* **What you are asked to do**
When you reach the line that contains "Click the WON ON FANDUEL label", begin copying exactly and continue through the last line below. Do not copy pictures.

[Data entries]
--- START ---

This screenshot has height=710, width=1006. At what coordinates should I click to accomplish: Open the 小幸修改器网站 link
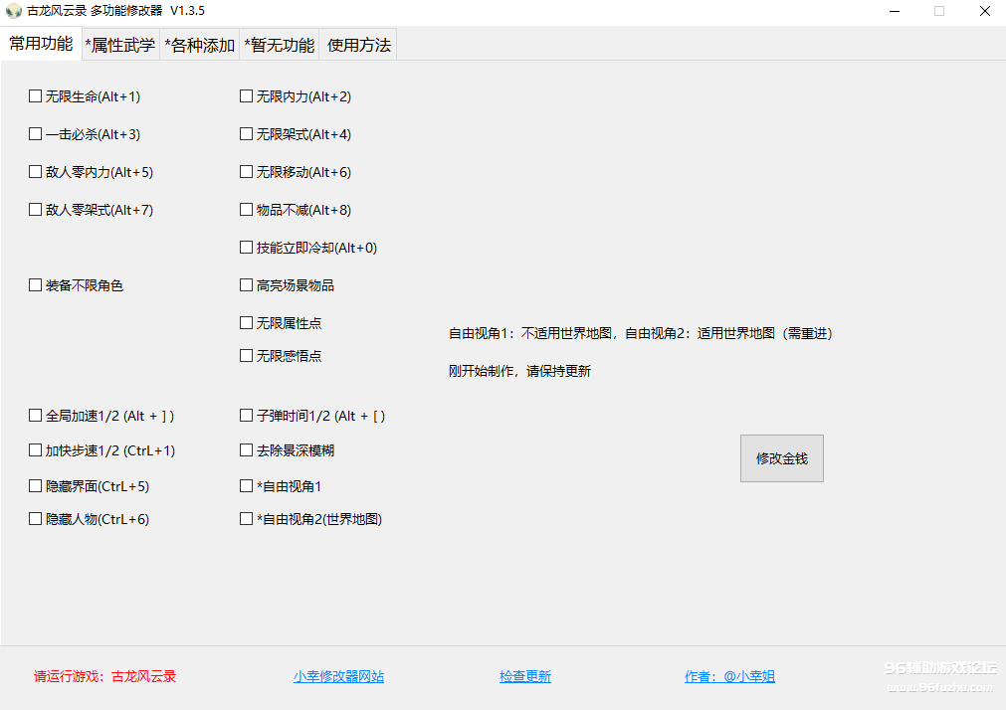338,677
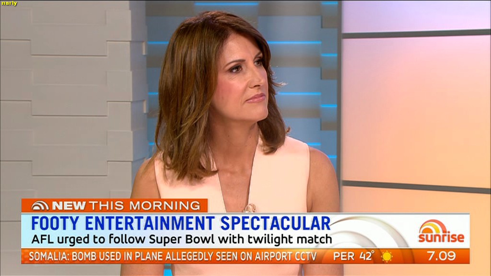Click the Somalia news ticker text
491x276 pixels.
click(173, 256)
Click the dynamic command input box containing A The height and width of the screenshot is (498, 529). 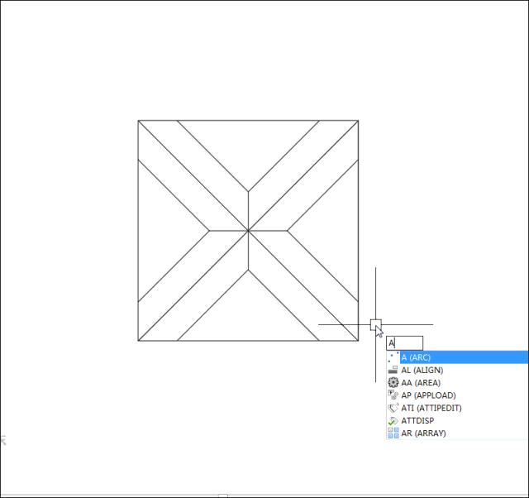click(x=405, y=343)
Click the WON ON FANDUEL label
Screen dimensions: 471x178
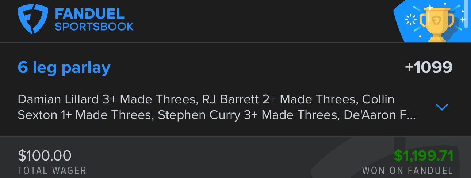point(407,170)
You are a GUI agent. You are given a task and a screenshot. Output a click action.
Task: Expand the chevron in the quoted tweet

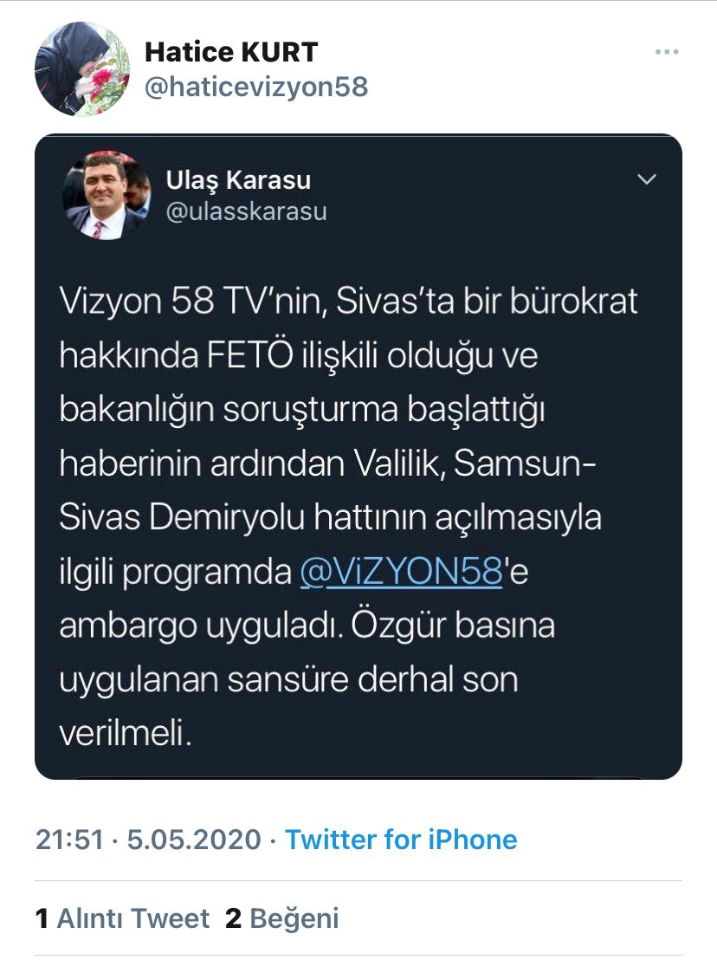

--- END ---

* **Response below**
Click the WON ON FANDUEL label
Screen dimensions: 471x178
point(407,170)
You are a GUI agent. You are given a task and a screenshot. Output a click action.
Task: Expand the chevron in the quoted tweet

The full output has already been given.